Biomarker data at 49 weeks continued to demonstrate that DNL310 enabled rapid and sustained normalization of CSF heparan sulfate to normal healthy levels and improvement in lysosomal function biomarkers.
Interim findings from a phase 1/2 trial assessing DNL310 (Denali Therapeutics), an investigational fusion protein agent, showed robust reductions in neurofilament light (NfL) among treated individuals with Hunter syndrome after a 2-year period. The global phase 2/3 COMPASS study (NCT05371613), which includes a larger population of participants, is still ongoing.1
After 2 years of dosing, investigators observed a mean reduction of 64% in NfL, a biomarker of neuroaxonal damage, in 13 DNL310-treated individuals (P <.001). The findings come after the FDA recently recommended to Denali the assessment of NfL as an exploratory end point to assess its potential as a possible biomarker of diagnostic, prognostic, or therapeutic response in individuals with neuronopathic Hunter syndrome. There are currently no approved therapies that address the behavioral, cognitive, and physical manifestations of the disease.
"The serum NfL reduction in MPS II patients receiving longer term dosing with DNL310 is very promising, particularly in the context of DNL310’s ability to normalize CSF heparan sulfate, which is the primary substrate that is associated with neurodegeneration in MPS disorders," Joseph Muenzer, MD, PhD, Bryson Distinguished Professor in Pediatric Genetics, University of North Carolina at Chapel Hill, said in a statement. "I look forward to seeing how CSF heparan sulfate and serum NfL could support approval to expedite treatment options for the MPS II community."
Hunter syndrome, also known as mucopolysaccharidosis type II (MPS II), is a rare genetic disease that affects over 2000 individuals, primarily males, and leads to behavioral, cognitive, and physical symptoms. DNL310, a brain-penetrant enzyme replacement therapy, is composed of iduronate-2-sulfatase (IDS) fused to Denali’s proprietary enzyme transport vehicle (ETV), which is engineered to cross the blood-brain barrier via receptor mediated transcytosis in the brain. DNL310 delivers IDS to lysosomes, where it is needed to break down glycosaminoglycans commonly found in Hunter syndrome.

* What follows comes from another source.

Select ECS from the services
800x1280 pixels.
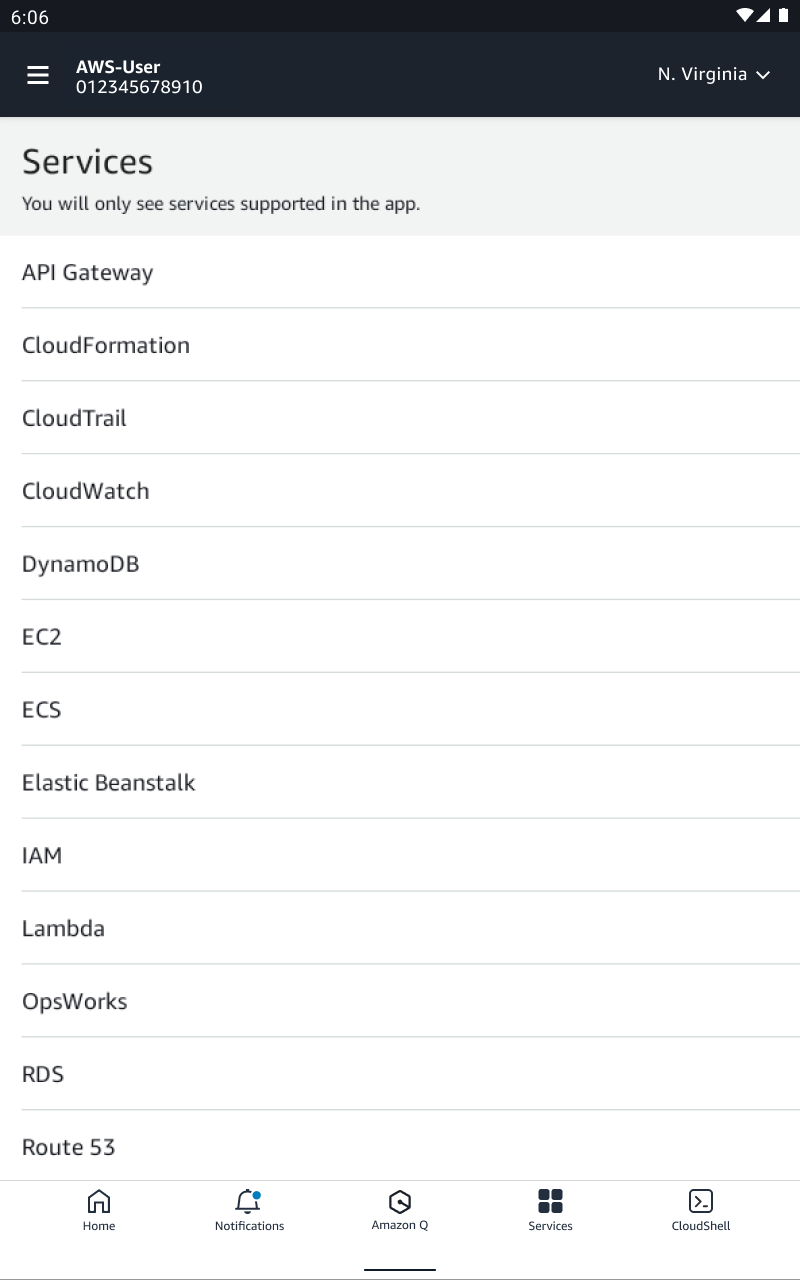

Previous data from the phase 1/2 trial showed that treatment with the agent resulted in an 89% reduction in cerebrospinal fluid heparan sulfate levels after 49 weeks, including in 2 children with preexisting high levels of anti-IDS antibodies. In addition, at week 24, investigators observed a mean decline of 64%, 54%, and 57%, respectively, in lysosomal lipid biomarkers of gangliosides GM2, GM3, and glucosylsphingosine lipids. These levels were sustained at week 49 (63%, 49%, and 48%, respectively).2
Additional data from the trial presented at the 19th Annual WORLDSymposium, held February 22-26, 2023, demonstrated positive changes across measures of exploratory clinical outcomes including Vineland Adaptive Behvior Scales (VABS)-II and Bayley Scales of Infant and Toddler Development (BSID)-II assessments. These raw score results, which assessed adaptive behavior and cognitive capabilities, respectively, were consistent with previously reported 1-year findings from the Clinician Global Impression Scales of Change and Caregiver Global Impression Scales of Change, which demonstrated improvement or stabilization across all domains at week 49.

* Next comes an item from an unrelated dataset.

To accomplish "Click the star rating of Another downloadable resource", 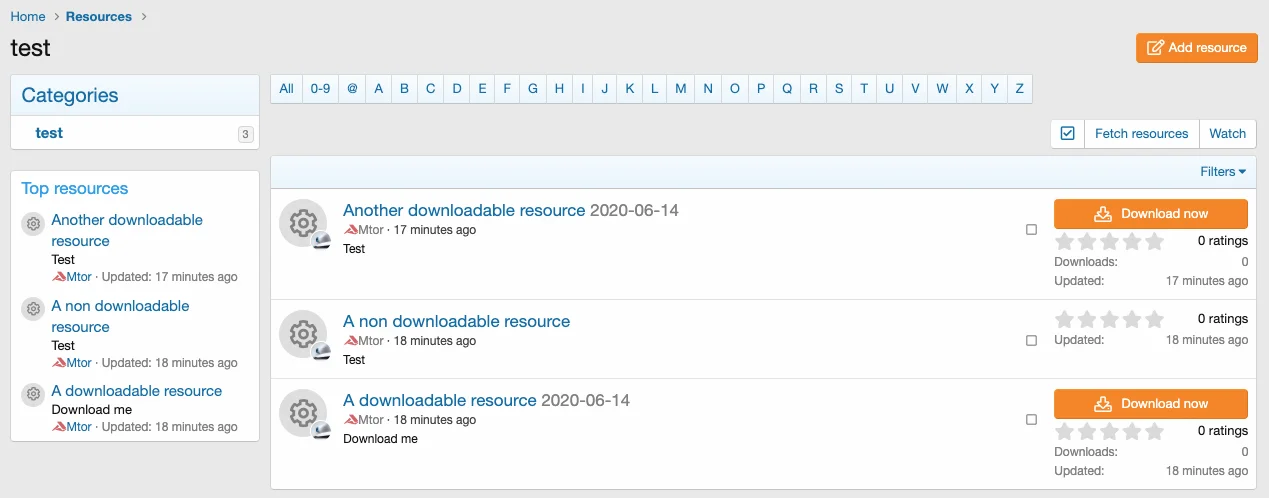I will (x=1110, y=241).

Hearing, as assessed by auditory brainstem response (ABR) testing, numerically improved over time after initiation of DNL310 across all frequencies. At week 49, ABR thresholds showed statistically significant improvements across 3 of the 4 frequencies, with a trend toward greater improvement at higher frequencies. The safety profile of DNL310 remains consistent with standard of care, with infusion-related reactions as the most frequent treatment-emergent adverse events, which decreased in frequency and severity with continued dosing.
"The robust reduction and normalization of CSF heparan sulfate, and now the downstream reduction in NfL after treatment, are consistent with positive changes in clinical outcomes measures we have observed from interim analyses of the ongoing Phase 1/2 study,” Carole Ho, MD, chief medical officer, Denali, said in a statement. “As we advance DNL310 as a potential treatment option for individuals living with MPS II, we look forward to ongoing engagement with the FDA and the MPS community."
The phase 2/3 COMPASS study, which is still in recruitment, will randomly assign patients 2:1 to either DNL310 or idursulfase, assess changes in CSF heparan sulfate concentration as the primary outcome. Cohort A will include children ages 2 to 6 with neuronopathic disease, while cohort B will include children ages 6 to 17 without neuronopathic disease. The results of that study are intended to support registration of DNL310 for the treatment of Hunter syndrome.